Mechanization Before and After:

Intertextuality and Print

How did the invention of print and the printing press modify the ways in which readers and writers related to text?

In order to answer this question, I would like to focus on the notion of authorship, ownership and intertextuality.

Our modern day notions of an author come out of the development of print after the invention of the printing press. The romanticized idea of ‘originality’ and ‘creativity’ as Ong described them, come out of a print culture that saw written work as “closed, set off from other works, a unit in itself.” (p. 131) Ong outlined that “manuscript cultures had few if any anxieties about influence to plague them, and oral cultures had virtually none.” (p. 131)

Intertextuality, derived from “intertexto, meaning to intermingle while weaving” (Keep, McLauchlin, Parmar) is seen as writing shaped from other writing, within social and cultural contexts, transforming previous written text. Ong outlined that “manuscript culture had taken intertextuality for granted” (p. 131) Manuscripts “deliberately created text out of other text, borrowing, adapting, sharing the common, originally oral, formulas and themes” (Ong, p. 131) Print culture does not have a notion of common, collective, shared thought in written form. Authors, after the printing press, are required to verify and ensure their work is solely their own, or give reference to those who’s works have influenced or informed their own writing. Print cultures “set apart an individual work from other works even more, seeing its origins and meaning as independent of outside influence”. (Ong, 1982, p. 131) With modern day copyright laws and ownership of proprietary text, the notion that author and publisher ownership of print are at a heightened state.

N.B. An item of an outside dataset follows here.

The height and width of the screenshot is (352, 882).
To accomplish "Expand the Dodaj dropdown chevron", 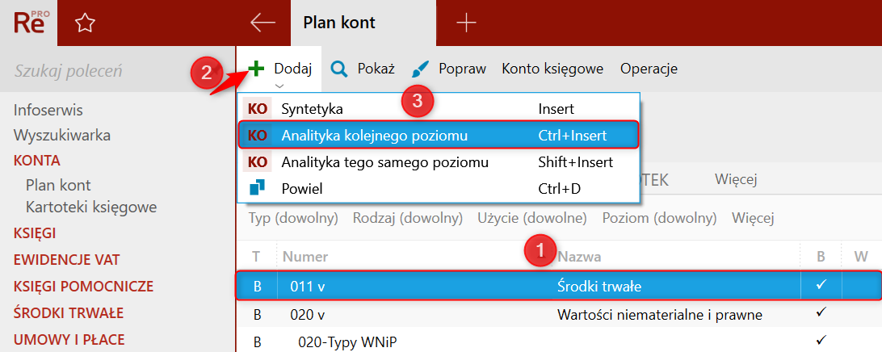I will click(279, 85).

Print and the printing press put an end to open, shared, communal sense of text. “Print ultimately gives rise to the modern issue of intertextuality.” (Ong, 1982, p. 131) With the advent of the printing press and printed books, text is seen as fixed, stable, and an entirety or whole unit. Here the notion develops that authorship is firmly connected to the individual who created and crafted the words into a narrative, story or description. “The printed book or written codex seemed to encourage the notion of text as an organic whole – a unit of meaning physically separate from and therefore independent of all other texts.” (Bolter, p. 178)

With the advent of secondary orality, and electronic, hypertextual works of text, the tension between author and written work has returned. The shift back to deconstructed, communal, open and shared text has begun. “A literary work, then, is not simply the product of a single author, but of its relationship to other texts and to the structures of language itself.” (Keep, McLauchlin, Parmar)

References:

Bolter, Jay David. (2001). Writing space: Computers, hypertext, and the remediation of print [2nd edition]. Mahwah, NJ: Lawrence Erlbaum.

Keep, C., McLaughlin, T., & Parmar, R. (1995). The electronic labyrinth. Retrieved, 10 June 2003, from:
http://jefferson.village.virginia.edu/elab/hfl0262.html

Ong, Walter. (1982.) Orality and literacy: The technologizing of the word. London: Methuen.